Wir hatten großen Nachholbedarf in Bezug auf Freizeitmöglichkeiten und Angebote für junge Menschen. Die Freizeit- und Naherholungszone beim Lido finde ich besonders gelungen. Es erfreut mich, dass die Werkstattschule in Aschbach verwirklicht werden konnte und dass das Vereinsleben gestärkt wurde. Auch der Bau der Turnhalle war ein wichtiger Schritt. Wir waren eine der ersten Gemeinde, die einen sogenannten „Südtirolpass“ für Gäste eingeführt haben, der heute viel zur Verkehrsentlastung beiträgt. Vor Jahren haben wir Einsparmaßnahmen bei der öffentlichen Beleuchtung getroffen, die auch von der Bevölkerung mitgetragen wird. Leider konnten wir den Bau der Umfahrung von Forst noch nicht erreichen, es würde uns viele Möglichkeiten eröffnen, die Lebensqualität an diesem Straßenabschnitt zu erhöhen. Wir wurden 2022 vom VKE als kinderfreundlichste Gemeinde ausgezeichnet und erhielten vom VSS den Sport- und Bewegungsraum-Preis. Wir haben frühzeitig öffentliche Gebäude mit Photovoltaikanlagen ausgestattet und die Ölheizungen ersetzt. Der Ausbau der Geh- und Fahrradwege war uns wichtig, ebenso wie die Einführung des Citybusses, der bis spät in die Nacht verkehrt, die Einrichtung der Schulstraße, die die Kinder motiviert zu Fuß zur Schule zu gehen. Das Wichtigste ist aber immer der Zusammenhalt in unserer Gemeinschaft und die Stärke unserer Vereine, für die auch extra eine Anlaufstelle im Vereinshaus zur Unterstützung bei der Zettelwirtschaft geschaffen wurde. Auch das Projekt für drei Obdachlose aus Meran, die wir in Algund aufgenommen haben und die seit mehreren Jahren bei uns ein Dach über dem Kopf haben, hat meiner Meinung nach Vorbildfunktion.
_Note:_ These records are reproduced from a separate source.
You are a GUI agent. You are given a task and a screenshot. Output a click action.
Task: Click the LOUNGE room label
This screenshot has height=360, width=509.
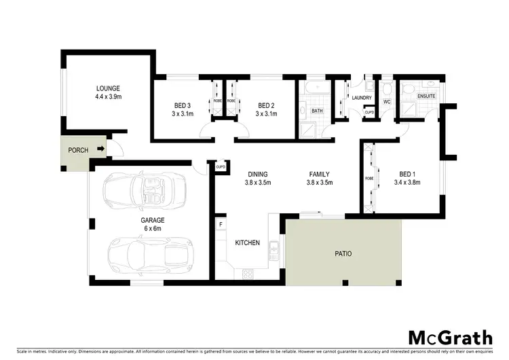pos(108,88)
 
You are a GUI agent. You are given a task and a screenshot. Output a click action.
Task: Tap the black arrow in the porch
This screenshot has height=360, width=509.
pos(100,149)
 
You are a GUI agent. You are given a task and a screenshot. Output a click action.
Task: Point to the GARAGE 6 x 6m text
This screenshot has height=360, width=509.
pos(153,225)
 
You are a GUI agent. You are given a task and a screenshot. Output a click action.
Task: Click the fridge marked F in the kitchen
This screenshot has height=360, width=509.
pos(221,224)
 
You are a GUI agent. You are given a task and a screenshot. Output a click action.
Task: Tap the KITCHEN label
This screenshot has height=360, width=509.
pos(247,242)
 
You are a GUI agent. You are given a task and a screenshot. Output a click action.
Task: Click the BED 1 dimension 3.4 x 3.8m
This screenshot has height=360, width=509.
pos(409,183)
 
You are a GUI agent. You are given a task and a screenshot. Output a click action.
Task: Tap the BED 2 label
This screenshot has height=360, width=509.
pos(265,105)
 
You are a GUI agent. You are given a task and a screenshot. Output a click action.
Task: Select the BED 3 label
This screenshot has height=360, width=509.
pos(182,105)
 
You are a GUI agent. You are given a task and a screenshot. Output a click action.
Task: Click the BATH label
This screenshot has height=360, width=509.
pos(317,110)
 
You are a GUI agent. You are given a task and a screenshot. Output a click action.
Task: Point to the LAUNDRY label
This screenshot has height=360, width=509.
pos(361,98)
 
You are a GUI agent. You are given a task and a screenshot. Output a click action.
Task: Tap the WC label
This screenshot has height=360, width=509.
pos(387,102)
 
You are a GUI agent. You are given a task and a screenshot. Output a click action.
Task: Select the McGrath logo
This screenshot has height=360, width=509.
pos(451,337)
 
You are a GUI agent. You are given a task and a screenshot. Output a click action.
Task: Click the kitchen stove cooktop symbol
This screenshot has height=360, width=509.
pos(248,274)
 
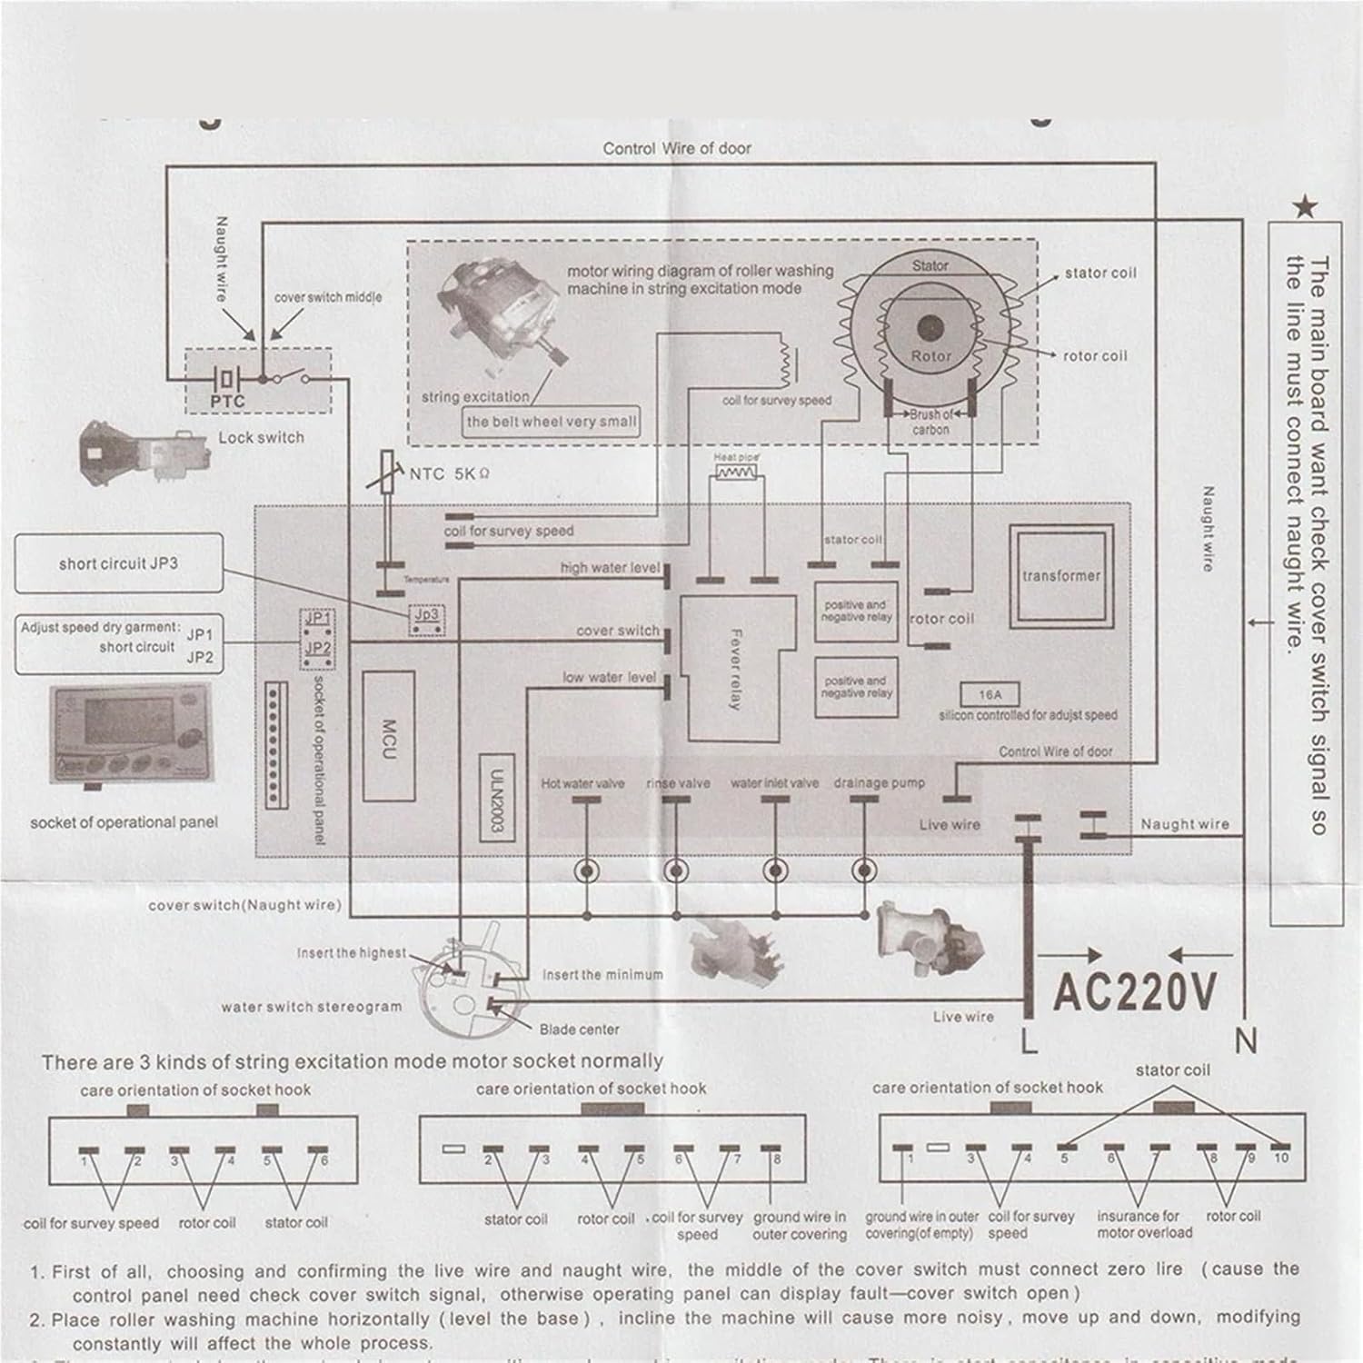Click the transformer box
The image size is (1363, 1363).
(1060, 575)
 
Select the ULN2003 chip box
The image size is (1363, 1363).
(496, 797)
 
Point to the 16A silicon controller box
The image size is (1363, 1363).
(990, 695)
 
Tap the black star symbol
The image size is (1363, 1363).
(1306, 208)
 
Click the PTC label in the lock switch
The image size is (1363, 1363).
(227, 401)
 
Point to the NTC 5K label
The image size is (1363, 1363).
(449, 473)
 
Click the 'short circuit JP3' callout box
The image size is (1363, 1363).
(118, 563)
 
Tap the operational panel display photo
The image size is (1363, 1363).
(130, 733)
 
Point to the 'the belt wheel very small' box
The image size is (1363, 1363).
(551, 422)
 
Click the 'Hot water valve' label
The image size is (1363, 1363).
(582, 783)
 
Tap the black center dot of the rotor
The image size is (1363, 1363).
(930, 328)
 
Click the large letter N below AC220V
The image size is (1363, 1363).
(1246, 1041)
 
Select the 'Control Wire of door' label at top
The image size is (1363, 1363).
(677, 148)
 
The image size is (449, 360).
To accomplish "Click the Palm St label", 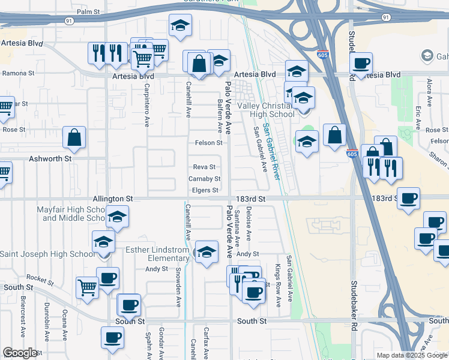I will pyautogui.click(x=88, y=12).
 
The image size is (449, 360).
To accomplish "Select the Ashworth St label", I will pyautogui.click(x=51, y=159).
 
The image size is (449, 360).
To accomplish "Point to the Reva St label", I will pyautogui.click(x=204, y=167).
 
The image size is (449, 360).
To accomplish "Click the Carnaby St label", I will pyautogui.click(x=205, y=179).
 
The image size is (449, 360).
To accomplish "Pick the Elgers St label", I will pyautogui.click(x=205, y=191).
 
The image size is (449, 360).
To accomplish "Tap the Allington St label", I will pyautogui.click(x=112, y=198).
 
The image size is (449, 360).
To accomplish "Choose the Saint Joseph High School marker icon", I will pyautogui.click(x=103, y=243).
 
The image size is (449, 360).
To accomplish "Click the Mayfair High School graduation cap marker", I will pyautogui.click(x=118, y=217).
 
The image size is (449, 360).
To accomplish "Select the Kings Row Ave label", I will pyautogui.click(x=278, y=286).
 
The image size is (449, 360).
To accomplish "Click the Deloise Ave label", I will pyautogui.click(x=249, y=221).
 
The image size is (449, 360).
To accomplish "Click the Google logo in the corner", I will pyautogui.click(x=20, y=353).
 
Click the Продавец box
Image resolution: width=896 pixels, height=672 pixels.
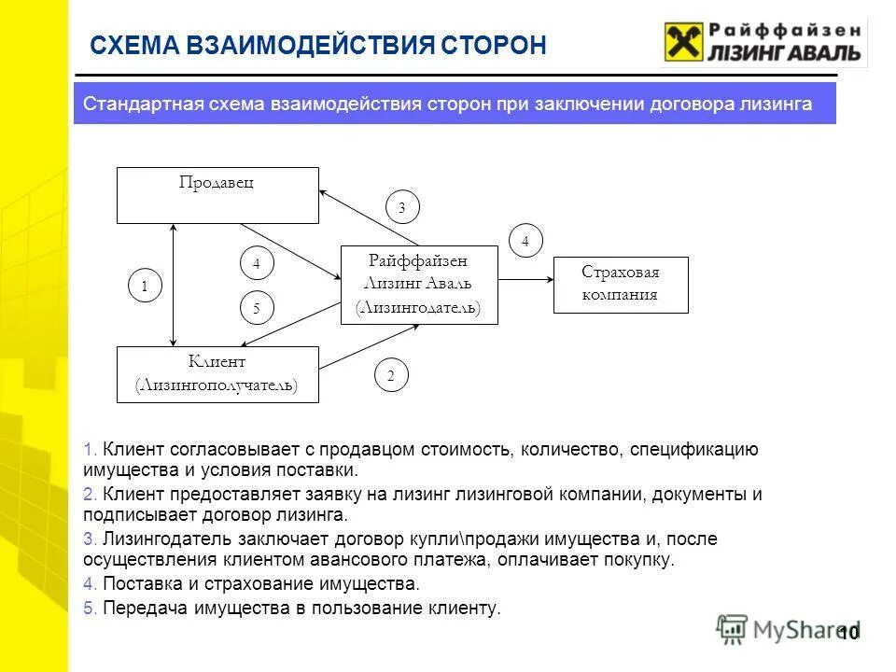tap(217, 195)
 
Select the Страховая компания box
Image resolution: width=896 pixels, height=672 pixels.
tap(621, 285)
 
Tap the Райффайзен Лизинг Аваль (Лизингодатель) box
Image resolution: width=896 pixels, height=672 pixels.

Und wie steht es um die Gemeindefinanzen?
Wir verfolgen keinen rigiden Sparkurs, aber wir achten auch darauf, keine übermäßigen laufenden Ausgaben zu generieren. Derzeit belaufen sich unsere Schulden auf etwa 7 Millionen Euro, wovon ein großer Teil Ankäufe von Gründen und Immobilien betrifft, die in den nächsten Jahren viele Möglichkeiten für die Gemeinde eröffnen. Der Schuldenstand lag 2010 noch bei ca.16,5 Millionen Euro.
Algund hatte am 31.12.2023 hatte Algund 4962 Einwohner, am 31.12.2021 waren es 5030. Sollten Sie sich zum vierten Mal als Bürgermeister im kommenden Wahljahr aufstellen dürfen, wären Sie dazu bereit?
Die Arbeit bereitet mir nach wie vor Freude. Ich plane aber nicht voraus, da auch die rechtlichen Rahmenbedingungen noch nicht klar sind und das Leben oft andere Pläne mit sich bringt.